▶ Word and item position data
..............................

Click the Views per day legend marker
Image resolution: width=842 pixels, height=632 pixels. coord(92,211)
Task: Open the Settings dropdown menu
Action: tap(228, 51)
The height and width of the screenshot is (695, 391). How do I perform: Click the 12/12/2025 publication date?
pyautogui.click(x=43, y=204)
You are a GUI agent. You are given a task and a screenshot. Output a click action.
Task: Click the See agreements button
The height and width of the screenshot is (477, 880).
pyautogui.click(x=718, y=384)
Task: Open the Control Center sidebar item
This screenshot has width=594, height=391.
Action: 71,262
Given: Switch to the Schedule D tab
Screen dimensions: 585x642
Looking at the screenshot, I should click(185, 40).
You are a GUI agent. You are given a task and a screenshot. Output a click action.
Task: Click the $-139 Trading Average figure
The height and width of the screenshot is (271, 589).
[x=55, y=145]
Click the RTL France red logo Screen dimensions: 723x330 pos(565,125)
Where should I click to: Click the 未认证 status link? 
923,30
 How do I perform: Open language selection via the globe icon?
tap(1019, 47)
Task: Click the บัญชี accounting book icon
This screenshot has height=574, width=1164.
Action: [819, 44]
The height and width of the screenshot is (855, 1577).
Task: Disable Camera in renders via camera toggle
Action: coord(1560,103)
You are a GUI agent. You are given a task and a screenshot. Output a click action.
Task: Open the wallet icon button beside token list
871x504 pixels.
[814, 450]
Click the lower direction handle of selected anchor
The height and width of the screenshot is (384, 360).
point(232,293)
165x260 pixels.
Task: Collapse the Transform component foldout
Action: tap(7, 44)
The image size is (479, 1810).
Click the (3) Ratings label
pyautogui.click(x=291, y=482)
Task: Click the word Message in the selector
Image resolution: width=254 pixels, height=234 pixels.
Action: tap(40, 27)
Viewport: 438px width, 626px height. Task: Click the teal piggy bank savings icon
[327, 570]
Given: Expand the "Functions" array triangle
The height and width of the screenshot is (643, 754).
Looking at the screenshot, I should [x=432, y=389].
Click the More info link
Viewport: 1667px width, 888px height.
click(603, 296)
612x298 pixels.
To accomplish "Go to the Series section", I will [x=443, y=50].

..............................

▶ YOUR TASK
Rewrite the whole listing with every "GUI agent" swapped for "UI assistant", leaving everything else as it is.

▶ FULL SOLUTION
Click the Views per day legend marker
Image resolution: width=842 pixels, height=632 pixels. coord(92,211)
Task: Open the Settings dropdown menu
Action: tap(228, 51)
The height and width of the screenshot is (695, 391). How do I perform: Click the 12/12/2025 publication date?
pyautogui.click(x=43, y=204)
You are a UI assistant. You are given a task and a screenshot. Output a click action.
Task: Click the See agreements button
The height and width of the screenshot is (477, 880).
pyautogui.click(x=718, y=384)
Task: Open the Control Center sidebar item
This screenshot has width=594, height=391.
Action: 71,262
Given: Switch to the Schedule D tab
Screen dimensions: 585x642
Looking at the screenshot, I should click(185, 40).
You are a UI assistant. You are given a task and a screenshot. Output a click action.
Task: Click the $-139 Trading Average figure
The height and width of the screenshot is (271, 589).
[x=55, y=145]
Click the RTL France red logo Screen dimensions: 723x330 pos(565,125)
Where should I click to: Click the 未认证 status link? 
923,30
 How do I perform: Open language selection via the globe icon?
tap(1019, 47)
Task: Click the บัญชี accounting book icon
This screenshot has height=574, width=1164.
Action: [819, 44]
The height and width of the screenshot is (855, 1577).
Task: Disable Camera in renders via camera toggle
Action: coord(1560,103)
You are a UI assistant. You are given a task and a screenshot. Output a click action.
Task: Open the wallet icon button beside token list
871x504 pixels.
[814, 450]
Click the lower direction handle of selected anchor
The height and width of the screenshot is (384, 360).
point(232,293)
165x260 pixels.
Task: Collapse the Transform component foldout
Action: tap(7, 44)
The image size is (479, 1810).
Click the (3) Ratings label
pyautogui.click(x=291, y=482)
Task: Click the word Message in the selector
Image resolution: width=254 pixels, height=234 pixels.
Action: tap(40, 27)
Viewport: 438px width, 626px height. Task: Click the teal piggy bank savings icon
[327, 570]
Given: Expand the "Functions" array triangle
The height and width of the screenshot is (643, 754).
Looking at the screenshot, I should [x=432, y=389].
Click the More info link
Viewport: 1667px width, 888px height.
click(603, 296)
612x298 pixels.
To accomplish "Go to the Series section", I will [x=443, y=50].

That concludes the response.